**** EXERCISE MATERIAL

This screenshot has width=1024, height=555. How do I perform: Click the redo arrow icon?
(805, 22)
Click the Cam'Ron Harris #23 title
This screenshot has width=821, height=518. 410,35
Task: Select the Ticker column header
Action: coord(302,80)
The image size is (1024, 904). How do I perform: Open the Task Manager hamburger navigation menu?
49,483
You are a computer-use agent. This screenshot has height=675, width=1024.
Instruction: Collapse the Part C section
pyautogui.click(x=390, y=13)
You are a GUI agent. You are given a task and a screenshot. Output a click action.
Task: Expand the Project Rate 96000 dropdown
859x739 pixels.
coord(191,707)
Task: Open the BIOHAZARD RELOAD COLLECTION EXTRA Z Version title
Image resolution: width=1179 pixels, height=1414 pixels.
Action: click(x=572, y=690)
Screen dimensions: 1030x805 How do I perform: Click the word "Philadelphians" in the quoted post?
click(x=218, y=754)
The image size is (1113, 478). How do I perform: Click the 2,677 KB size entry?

********

Wherever a line above contains "agent", copy that line.

You are a computer-use agent. This screenshot has height=675, width=1024.
You are a GUI agent. You are given a task and a screenshot. Output a click action.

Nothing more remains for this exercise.